Baked goods part one
This sign for Sally Lunns at Kaitaia Pak'n Save caught the eye of Merv Ellis. We've seen this mistake before but where did Sally Lunn come from? According to Max Cryer's book Who Said That First, in Bath during the late 1700s you could buy a brioche-like cake with a creamy spicy flavour that was sold by a young woman called Solange Luyon — known locally as Sally Lunn. William Dalmer, a local baker, secured the recipe and started making the cakes himself marketing them with a jingle: "Buy my nice Sally Lunn, the very best of Bunn, I think her the sweetest of any ..." The song went viral, 1700s-style, getting a mention in Gilbert and Sullivan's opera The Sorcerer.
Cutting remark gets a laugh
"For years the children have always referred to scallops as frilly dillies," writes Alf Hoyle from Rotorua. "Recently fishing out of the Kaituna with a surgeon friend of mine. We had a few snapper and I suggested we have a drag for frilly dillies. He looked aghast and when I explained what they were, he laughed and said that in medical terms a frilly dilly was a circumcision performed with pinking shears."
Baked goods part two
A reader feels that their supermarket has "committed a most grievous sin with their lamingtons". Reddit user Nothingaddsup writes that they bought "a loverly chocolate one. However, when I bit into it the sponge was chocolate! What the hell is this? Since when has chocolate lamington meant chocolate sponge? Since never that's when! I'm not one to stop forward progress ... but I don't feel it's unreasonable for the sponge to be the standard unless otherwise stated."

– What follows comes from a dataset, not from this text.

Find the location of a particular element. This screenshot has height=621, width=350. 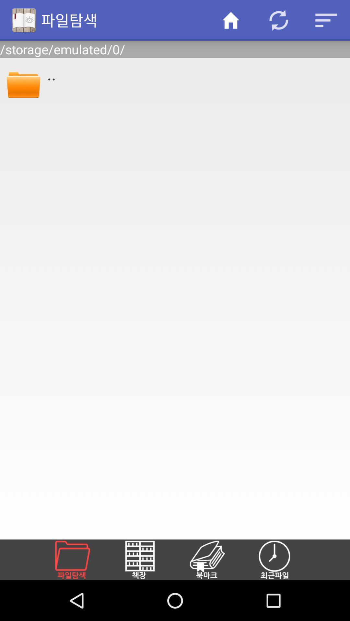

French not so smart at simplicity
In an ongoing, if often futile, effort to thwart the insidious creep of foreign words, The Enrichment Commission for the French Language is turning its nose up at the word "smartphone". Instead it would prefer if the French use le mobile multifonction, or 'multifunction cellphone'. According to the Oxford Dictionary blog the commission previously attempted to replace smartphone with ordiphone (from ordinateur, 'computer') and terminal de poche (literally, 'pocket device').